*** SOURCE MATERIAL Section Begins ***

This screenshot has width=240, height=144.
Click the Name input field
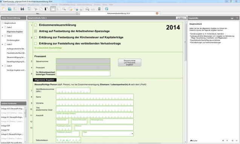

*** SOURCE MATERIAL Section Ends ***
*** SOURCE MATERIAL Section Begins ***

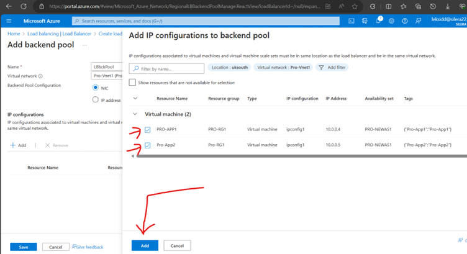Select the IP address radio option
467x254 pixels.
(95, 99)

*** SOURCE MATERIAL Section Ends ***

Go through the material above and output exactly the lines from the one containing "This screenshot has width=240, height=144." through the one containing "Click the Name input field".

This screenshot has width=240, height=144.
Click the Name input field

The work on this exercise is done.